Continua il braccio di ferro tra Lega e M5s. Salvini lo difende, ma i grillini lo attaccano: "La pensi come Berlusconi. Siri deve dimettersi"

Matteo Salvini e Armando Siri
Matteo Salvini e Armando Siri

Matteo Salvini tiene la posizione su Armando Siri. "I processi si fanno in tribunale non sui giornali o in Parlamento", ricorda agli alleati del Movimento 5 Stelle che lo attaccano. "Se siamo una democrazia...". I grillini, però, non mollano la presa. E, come un disco incantato, continuano a chiedere che il sottosegretario leghista indagato per corruzione faccia un passo indietro: "Dispiace che Salvini la pensi come Berlusconi sui processi".

La Lega si affida al premier Giuseppe Conte che nei prossimi giorni prenderà una decisione sul futuro di Siri nel governo.
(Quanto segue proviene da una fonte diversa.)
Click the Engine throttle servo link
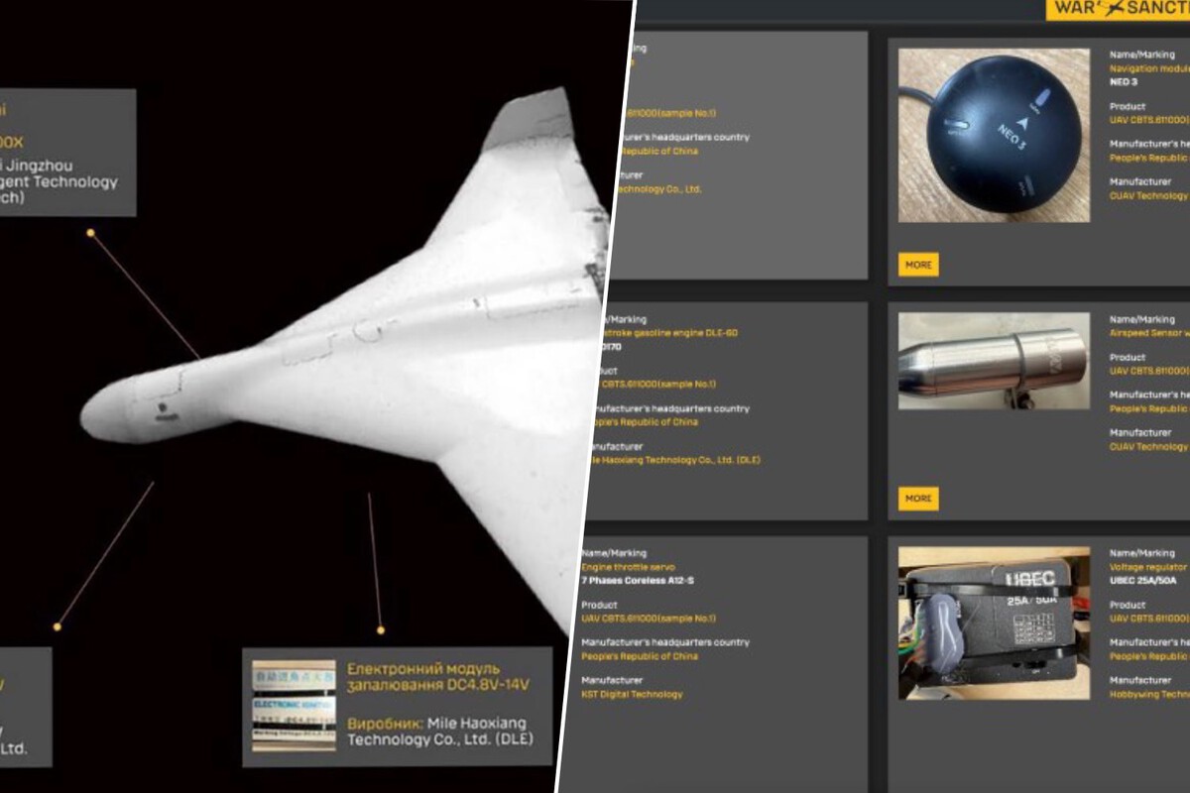The image size is (1190, 793). click(x=627, y=567)
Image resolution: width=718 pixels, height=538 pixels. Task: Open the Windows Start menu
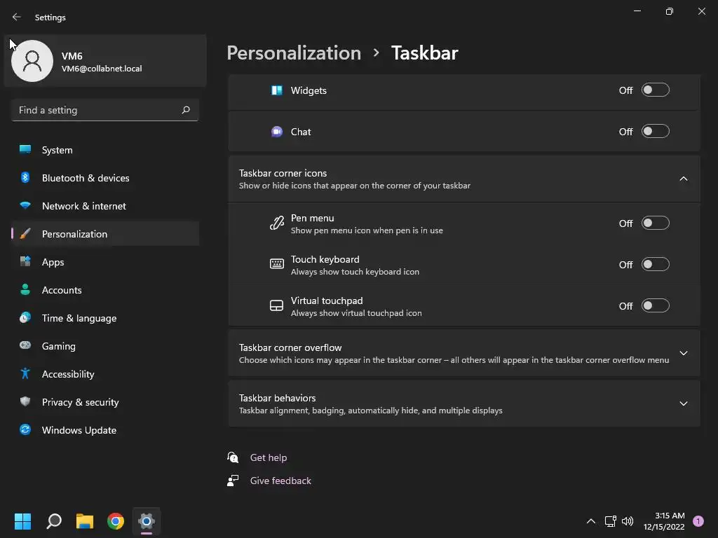[x=23, y=521]
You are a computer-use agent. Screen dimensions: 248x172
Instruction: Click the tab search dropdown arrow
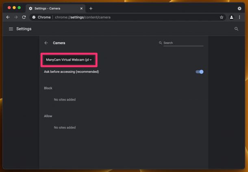(239, 9)
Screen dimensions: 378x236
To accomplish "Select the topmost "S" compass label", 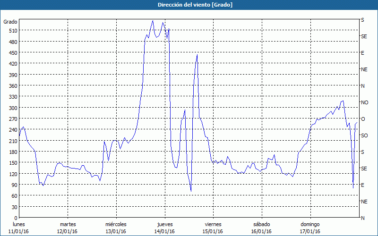I will (x=362, y=20).
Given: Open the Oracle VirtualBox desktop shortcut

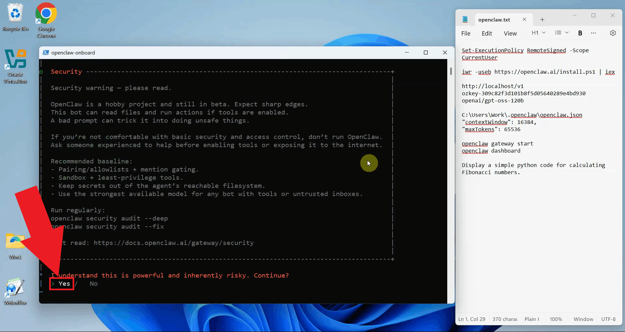Looking at the screenshot, I should (x=15, y=64).
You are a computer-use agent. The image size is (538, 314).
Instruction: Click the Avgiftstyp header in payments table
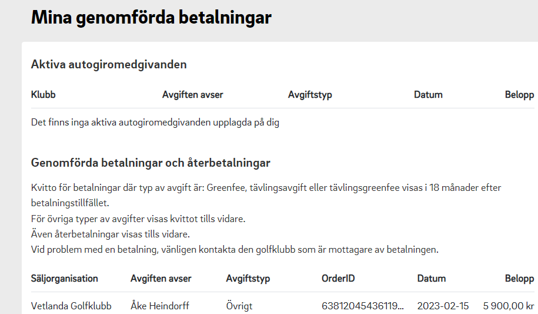[248, 279]
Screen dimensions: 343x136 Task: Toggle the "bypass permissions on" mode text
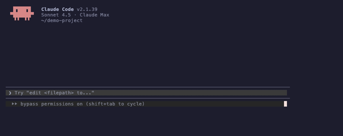tap(51, 104)
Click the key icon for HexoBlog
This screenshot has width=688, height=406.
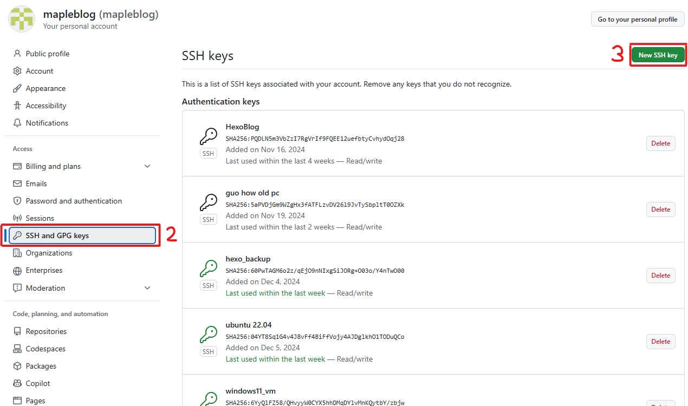[x=209, y=136]
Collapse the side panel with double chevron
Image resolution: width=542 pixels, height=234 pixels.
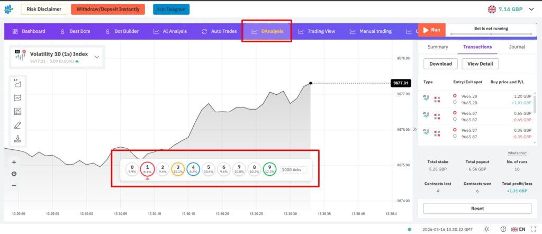tap(415, 129)
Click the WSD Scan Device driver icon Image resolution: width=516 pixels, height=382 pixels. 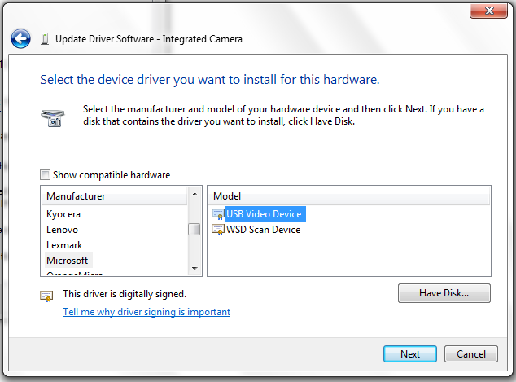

Nei giorni scorsi Luigi Di Maio ha proposto di mettere il leghista "in panchina" finché la magistratura non farà chiarezza. "Poi potrà tornare in campo". L'idea non piace affatto al Carroccio. "Se ci fosse una magistratura che svolge le indagini in tempi rapidi si potrebbe anche fare - ribatte il capogruppo al Senato della Lega, Massimiliano Romeo, a L'Italia s'è desta su Radio Cusano Campus - ma oggi come oggi la giustizia non è così veloce e c'è il rischio di compromettere un ruolo importante alla luce di un'indagine peraltro ancora non chiara". Il caso giudiziario è già di per sé piuttosto complicato. Sembra, infatti, che certe intercettazioni, di cui alcuni giornali hanno parlato, non sono nemmeno agli atti. "Bisogna stare attenti - avverte Romeo - perché se qualsiasi indagine o avviso di garanzia dovesse far dimettere un esponente di governo allora vorrebbe dire consegnare le sorti della politica nelle mani della magistratura".

I Cinque Stelle, però, continuano a chiedere le dimissioni. Non vogliono sentire ragioni. Lo hanno detto chiaro e tondo anche a Conte. "La presenza di Siri ancora nel governo è inopportuna", afferma il ministro per il Sud, Barbara Lezzi, dai microfoni di Radio Capital. Nonostante le pressioni dei grillini, la posizione di Salvini non cambia di una virgola. "I processi - ricorda - si fanno in tribunale non sui giornali o in Parlamento". Per il leader leghista, infatti, "non è normale che uno apprenda di essere indagato la mattina, leggendo il giornale e bevendo il caffè". "Non è da Paese civile", ribadisce amareggiato. Ma fonti pentastellate, sentite dall'agenzia Agi, a gli fanno subito osservare che anche "Silvio Berlusconi diceva che i processi non si fanno in Parlamento o sui giornali" e che "mentre lo diceva, accomodandosi sulla lunghezza dei processi, continuava a mangiarsi il Paese". "Dispiace che anche Salvini la pensi allo stesso modo", proseguono le stesse fonti.

"Non è questione di dove si fanno i processi - fanno ancora osservare i Cinque Stelle - ma di opportunità politica, altrimenti vale tutto, altrimenti tutto è concesso in virtù del garantismo, che - concludono - non può essere un paracadute per tenersi stretta la poltrona".